An expensive recreational toy, solar surveillance or a real estate agent’s tool, drones are certainly familiar to most of us. If we have never used one, then we have certainly read all about them. Drones are one of the main technologies in precision agriculture, and can be used to increase crop yield, and maybe one day help to end world hunger. They’re used for the greater good in conflict. Recently, I covered the story about medical response and search drones as the latest technology being used to provide aid in the war against Ukraine. Drone detection technology, on the other hand, is used to detect unmanned aircraft systems (UAS).

When Drone Detection Goes Wrong

However, drone detection is making the news again for the wrong reasons. Many companies supply drones for use on the battlefield, but more recently, DJI —one of the leading drone manufacturers in the world, and just one of the many tech companies that has found its products used for good on the battlefield — silently discontinued its drone-detection system, Aeroscope.

Additionally, the U.S. government placed the Shenzhen-based drone company on its blacklist in December 2021.  The reason: It’s alleged ties to the surveillance of Uighur Muslims in China’s Xinjiang region.

These are times of general distrust — boldly underlined by the recent spotlight on the Chinese-operated high-altitude balloon that was spotted in North American airspace, including Alaska, western Canada and the contiguous United States.
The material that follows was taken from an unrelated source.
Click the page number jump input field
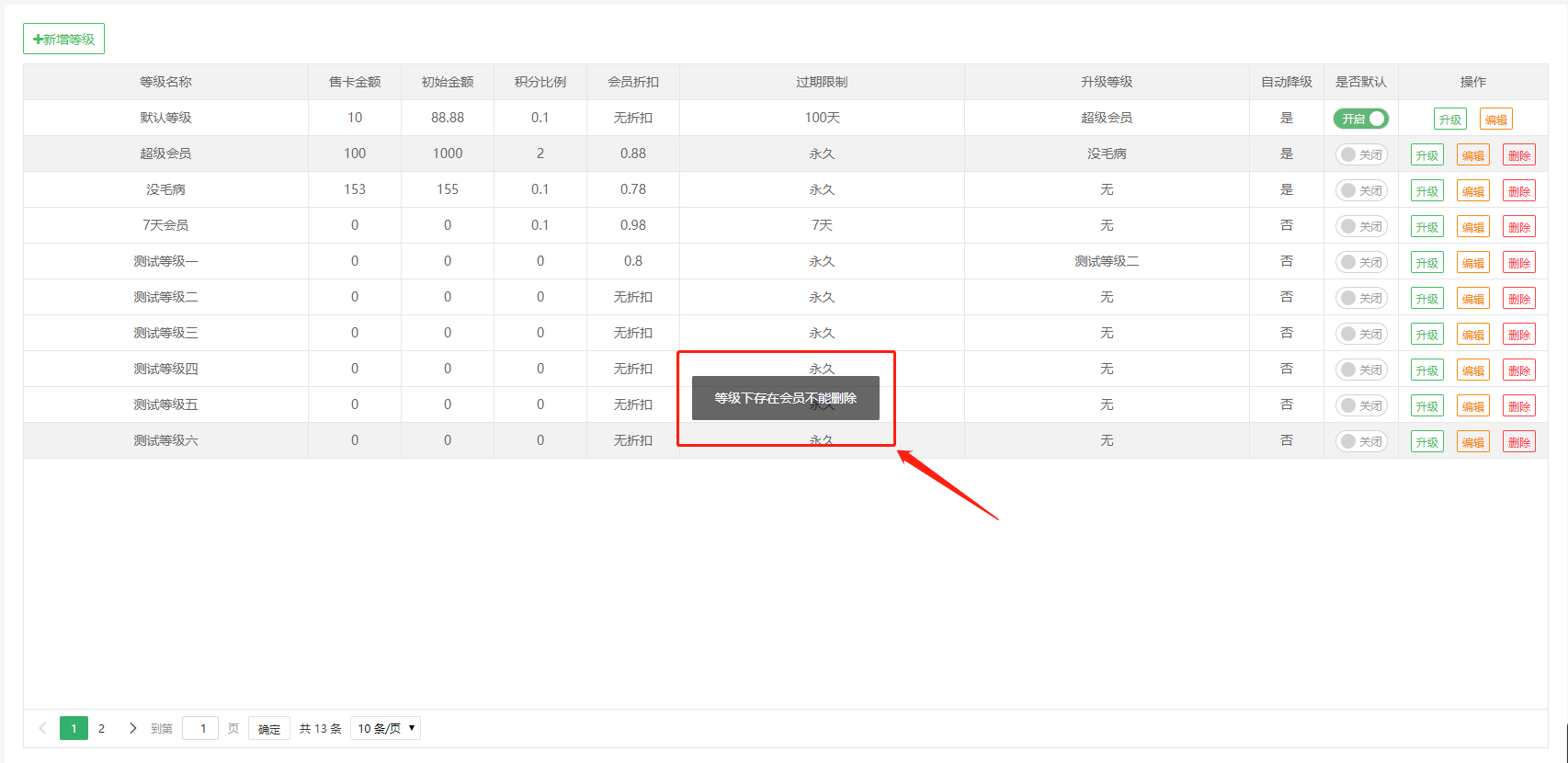click(200, 728)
It seems that it’s time to make drones, and drone detection, smarter.

The Advantages of Drones

But, can we do without drones themselves? In a word, no. The recent pandemic served to accelerate the use of drones and investment in them took a sharp rise. For the following reasons, drones are an essential piece of the kit.

  • During active emergency, medical, battlefield and disaster response situations, unmanned aerial vehicles (UAVs) can be used to reduce response times, improve situational awareness for first-responders and increase overall efficiency.
  • They can go where it’s impossible to just drive a truck in, and provide visual oversight far beyond the capabilities of the human eye.
  • Drones are an essential part of collecting scientific data.
  • Want something fast? Deliveries are more economical by drone — offering lower cost per mile and higher speed then vans in last-mile deliveries — and must be considered by mobility CIOs, reported Gartner.

But, we must acknowledge that drones are also used in espionage and data-gathering, and when unencrypted data can potentially be broadcasted to anyone and everyone there’s a serious issue to contend with. All you really need to detect a drone is a radar. Conspiracy theories and controversies abound. So what’s the solution to keep data safe and us safe from spying eyes?

The Future of Drone Detection is Digital Transformation

The time for drone detection digital transformation is now — so forget hardware-based solutions and fully move on over to the cloud.

There are several advantages to this, including the use of proprietary technology to:

  • Scale: Cloud-enabled systems can be scaled across many locations easier and faster.
  • Reporting: Hardware-free solutions provide instant prosecutor-ready reports.
  • Threat analysis: Critical data may be collected to enhance threat analysis and targets more easily identified.
  • Companies can sync data while the drone is still airborne.

The bottom line is that drones should become as intelligent as they need to be, and that’s achievable by swapping out hardware for software.

We leave the last word to Anil Nanduri, VP and GM of the Drone Group at Intel. He spoke with Chase Guttman, a renowned drone expert and drone cinematographer. “We are leveraging the ability of the cloud to learn faster, to iterate faster and to deploy,” said Nanduri. “The cloud allows that inference and learning so you can make drones smarter – it’s like an interactive cycle. Cloud becomes your learning step, and then edge becomes your evolution step.”